Das erste Mal sah ich sie in meinen Träumen. Ich irrte durch einen dunkeln Wald, es war Nacht und Schnee bedeckte die Umgebung. Aber ich fror nicht. Ich suchte etwas, ohne genau zu wissen was. Vielleicht suchte ich sie.
Ich hörte keinerlei Geräusche, kein Rauschen des Windes und kein Schreien einer Eule.
Der Wald wurde immer dichter und dunkler, aber ich spürte keine Angst.
Plötzlich sah ich sie. Sie stand auf einer Lichtung, ihr silberblondes, taillenlanges Haar wehte fast geisterhaft um ihren Körper, der in ein schwarzes, umhangähnliches Kleid gehüllt war.
Es war das schönste und anmutigste Mädchen, das ich je gesehen hatte. Ihre grünen Augen schienen fast zu leuchten und ihr Gesicht war fein und zart geschnitten.
Sie war nicht wirklich klein, aber kleiner als ich schon.
Ich wollte auf sie zugehen, konnte sie aber nicht erreichen. Ich schien mich nicht vom Fleck bewegen zu können.
Wilde Verzweiflung kam in mir auf, ich rief nach ihr, doch sie schien mich nicht zu hören. Sie sah mich einfach nur an und blieb ruhig stehen, mit Verzweiflung und Angst in den Augen.
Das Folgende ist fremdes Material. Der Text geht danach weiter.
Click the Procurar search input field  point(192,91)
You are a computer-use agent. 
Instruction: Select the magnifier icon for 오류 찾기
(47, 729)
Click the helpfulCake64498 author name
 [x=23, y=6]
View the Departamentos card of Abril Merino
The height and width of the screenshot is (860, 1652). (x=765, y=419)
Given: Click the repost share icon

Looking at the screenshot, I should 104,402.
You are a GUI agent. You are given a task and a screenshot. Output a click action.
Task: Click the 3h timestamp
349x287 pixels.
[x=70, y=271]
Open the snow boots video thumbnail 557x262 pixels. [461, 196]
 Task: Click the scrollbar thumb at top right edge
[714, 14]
Wir sahen uns eine Ewigkeit an, die Zeit stand still. Schließlich sagte sie: „Hilf mir, Kiryan, bitte. Hilf mir!“
Dann verschwand sie und ich erwachte aus diesem seltsamen Traum, den ich niemals wieder vergessen können würde.


Kapitel 1


Ein Monat war seit diesem Traum vergangen und ich bekam ihn einfach nicht aus dem Kopf. Ich schaffte es zwar zeitweise, mich davon abzulenken, aber sobald ich wieder Ruhe hatte, kehrten meine Gedanken zu dem Mädchen zurück.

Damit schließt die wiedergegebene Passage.